At the 4th European Conference for Positive Psychology, Kim Rose-Inza from the Korea Counseling Center and the Deh-In Positive Psychology Educational Foundation in Seoul, Korea presented on Reality Therapy. Reality Therapy is a method of counseling, which focuses on the client’s current behavior and whether or not it will help the client attain what he or she wants. Reality Therapy centers on helping the individual to re-connect with others in his/her life. Dr. William Glasser first developed Reality Therapy in 1965 incorporating Choice Theory, which suggests that living creatures behave and all behaviors attempt to satisfy one of the five basic needs.

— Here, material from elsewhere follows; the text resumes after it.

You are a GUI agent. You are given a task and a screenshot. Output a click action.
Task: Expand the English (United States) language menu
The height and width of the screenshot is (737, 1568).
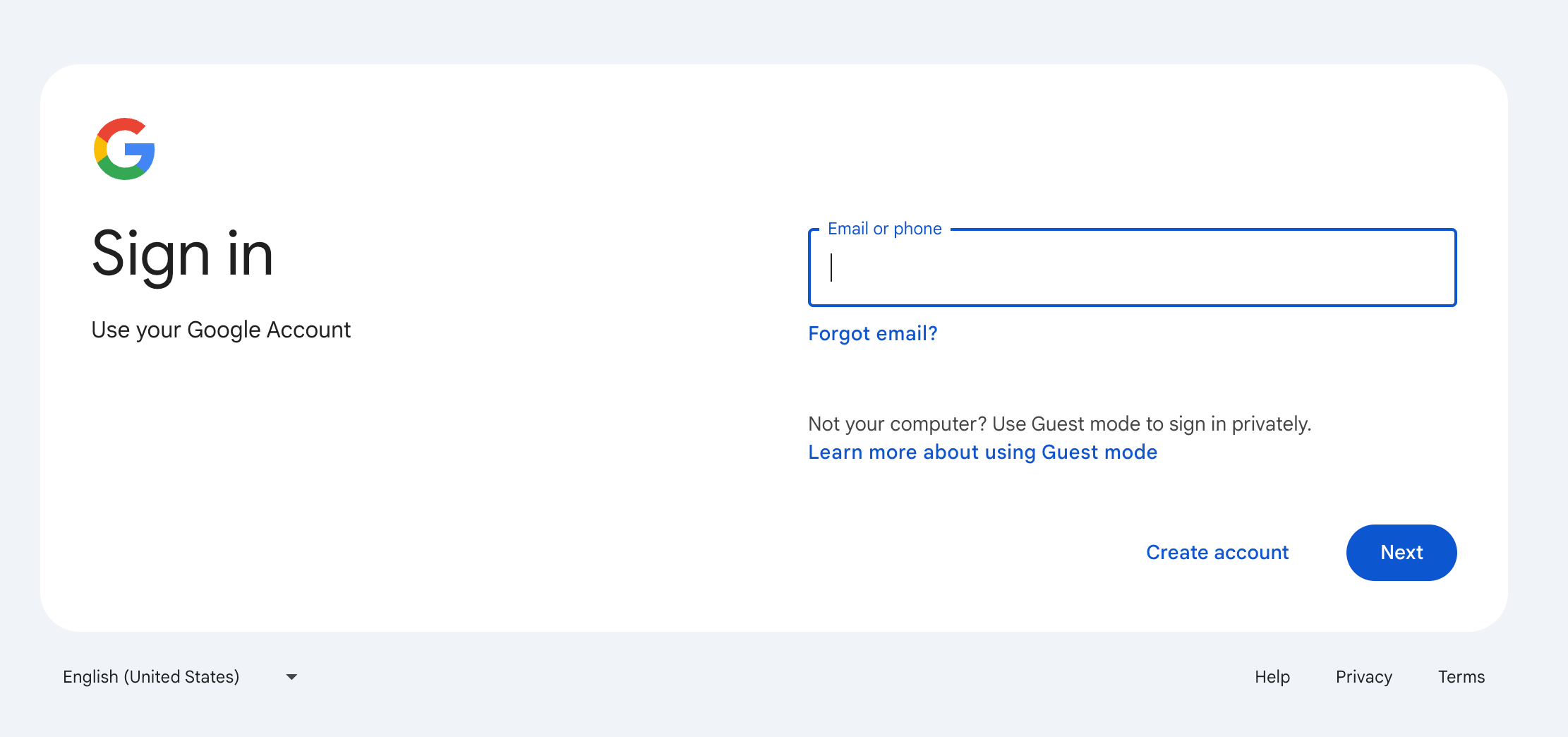176,676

Total behavior has four aspects: Thinking, Acting, Feeling, and Physiology. Dealing with feelings as in Cognitive-Behavioral Therapy takes too long Rose-Inza suggests. She believes that the action aspect of behavior should be central. If one concentrates on the action, the feelings and physiology will follow. Reality Therapy stresses the importance of one’s present actions in order to alter the future. Glasser recommends leaving the past behind and concentrating on the present.
Rose-Inza offered a concrete example from her own practice: A couple she was counseling wanted to divorce after 20 years of marriage. The main, specific grievance cited was a dirty bath brush. The husband never hung it on a hook after showering making it become old and moldy quickly. The wife was terribly upset over the $5 bath brush. Rose-Inza had them both list their wants: hers – to have a clean bath brush; his – to not have to hang it up after showering. She recommended simply replacing the bath brush regularly. For a small price the conflict was solved by altering the actions just slightly and the marriage was saved. The plan of action for any couple must be simple, attainable, measurable, immediate, consistent, and client-centered. This method is known as Samic Planning. In addition, she recommends detailed, careful, and active listening as well as using I-messages in all relationship disputes.
Many people at the conference questioned that the problems between the couple may run much deeper than the simple conflict over the brush. However, Rose-Inza suggested to take one conflict at a time. Reality Therapy systematically questions if the wants of the client are being met by his or her actions. If not, the actions are changed through the Samic Plan.